Extracted text:
=====

I was wonder what BIBY members think of the Noisy Miner, in particular their own experiences with the bird and thoughts on possible conservation strategies (if any) relating to the species. 

i was in part spurred by this comment by Amateur in another thread:

Amateur wrote:

... if you want to target your conservation funding most effectively it seems it would be best directed at controlling the native noisy miner rather than the well-known exotic pest of the Common Myna, let alone the Common Blackbird whose effects remain to a large extent unquanitified.

It seems it's been getting some bad press

Indeed, the Victorian government's position is now to regard the NM as a 'Key Threatening Process' (for comparison other recognised KTPs include land clearance and foxes)

I've personally tended to view the species' overabundance as a side effect of human land modification. the train of thought i'd been aware of has been construction of many urban parks with large eucalypts whilst being devoid of mid- and understory vegetation, which replicates its favoured habitat.  

another purported reason for the increase i've heard is the increase in popularity of large-flowering native cultivars. particularly Grevilleas, which flower all year round providing a near-continuous food source. 

NMs have also been suggested for a seeming decline in resident small native birds in gardens on the east coast. at a local nature reserve several formerly resident native honeyeaters have been locally extirpated for over a decade, NMs are superabundant.

=====

Data:
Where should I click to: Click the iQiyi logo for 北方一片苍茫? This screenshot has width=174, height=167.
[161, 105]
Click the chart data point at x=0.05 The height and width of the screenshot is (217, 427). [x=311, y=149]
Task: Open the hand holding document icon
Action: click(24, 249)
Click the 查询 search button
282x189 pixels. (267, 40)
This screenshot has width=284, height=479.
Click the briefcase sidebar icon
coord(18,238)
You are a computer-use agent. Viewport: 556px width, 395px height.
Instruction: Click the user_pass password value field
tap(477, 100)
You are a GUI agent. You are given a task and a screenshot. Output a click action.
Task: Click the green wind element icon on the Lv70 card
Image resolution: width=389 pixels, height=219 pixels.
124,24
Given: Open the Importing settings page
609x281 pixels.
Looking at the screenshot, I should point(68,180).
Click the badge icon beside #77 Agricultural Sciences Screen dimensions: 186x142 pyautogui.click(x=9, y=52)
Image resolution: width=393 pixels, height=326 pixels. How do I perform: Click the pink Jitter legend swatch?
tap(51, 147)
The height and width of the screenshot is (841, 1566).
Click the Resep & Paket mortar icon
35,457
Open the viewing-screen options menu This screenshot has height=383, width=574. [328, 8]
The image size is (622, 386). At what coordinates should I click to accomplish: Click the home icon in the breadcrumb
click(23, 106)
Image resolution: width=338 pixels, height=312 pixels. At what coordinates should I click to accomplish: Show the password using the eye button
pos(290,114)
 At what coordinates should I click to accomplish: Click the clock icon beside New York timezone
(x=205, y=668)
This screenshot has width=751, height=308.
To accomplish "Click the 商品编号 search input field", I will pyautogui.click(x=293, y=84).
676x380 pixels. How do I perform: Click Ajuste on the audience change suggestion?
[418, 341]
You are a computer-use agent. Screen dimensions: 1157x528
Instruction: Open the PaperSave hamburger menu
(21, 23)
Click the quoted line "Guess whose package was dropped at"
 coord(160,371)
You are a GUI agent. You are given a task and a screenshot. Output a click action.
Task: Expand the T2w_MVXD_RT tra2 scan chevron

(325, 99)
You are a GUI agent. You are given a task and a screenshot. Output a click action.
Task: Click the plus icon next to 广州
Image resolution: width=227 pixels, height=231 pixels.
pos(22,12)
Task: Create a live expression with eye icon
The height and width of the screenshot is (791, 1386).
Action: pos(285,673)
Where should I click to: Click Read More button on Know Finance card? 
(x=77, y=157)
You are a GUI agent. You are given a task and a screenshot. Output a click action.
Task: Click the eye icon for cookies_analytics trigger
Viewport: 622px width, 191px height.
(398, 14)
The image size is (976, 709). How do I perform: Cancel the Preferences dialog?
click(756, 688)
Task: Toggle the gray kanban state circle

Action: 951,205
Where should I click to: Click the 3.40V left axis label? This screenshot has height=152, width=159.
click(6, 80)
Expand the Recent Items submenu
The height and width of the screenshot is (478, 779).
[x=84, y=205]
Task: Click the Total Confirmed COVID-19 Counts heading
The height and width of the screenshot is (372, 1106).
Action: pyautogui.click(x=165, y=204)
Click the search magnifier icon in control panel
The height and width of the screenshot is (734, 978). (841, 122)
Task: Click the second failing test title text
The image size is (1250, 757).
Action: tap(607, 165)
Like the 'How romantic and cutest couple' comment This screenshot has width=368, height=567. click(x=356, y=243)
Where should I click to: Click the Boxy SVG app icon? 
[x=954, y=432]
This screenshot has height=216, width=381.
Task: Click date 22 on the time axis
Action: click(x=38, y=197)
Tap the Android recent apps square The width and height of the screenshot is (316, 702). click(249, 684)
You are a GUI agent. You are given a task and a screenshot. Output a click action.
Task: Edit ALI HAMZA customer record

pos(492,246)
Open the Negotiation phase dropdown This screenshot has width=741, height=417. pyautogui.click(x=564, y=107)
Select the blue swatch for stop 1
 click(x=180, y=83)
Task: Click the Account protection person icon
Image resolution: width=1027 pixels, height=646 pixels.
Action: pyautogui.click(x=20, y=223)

=====

Set exercise 1:
Transcribe the part of the forum post about the Noisy Miner that begins at the words "Indeed, the Victorian" and stops after the words "clearance and foxes)".
Set exercise 2:
In the forum post about the Noisy Miner, which plants are said to flower all year round and provide a near-continuous food source?

Task solution 1:
Indeed, the Victorian government's position is now to regard the NM as a 'Key Threatening Process' (for comparison other recognised KTPs include land clearance and foxes)

Task solution 2:
Grevilleas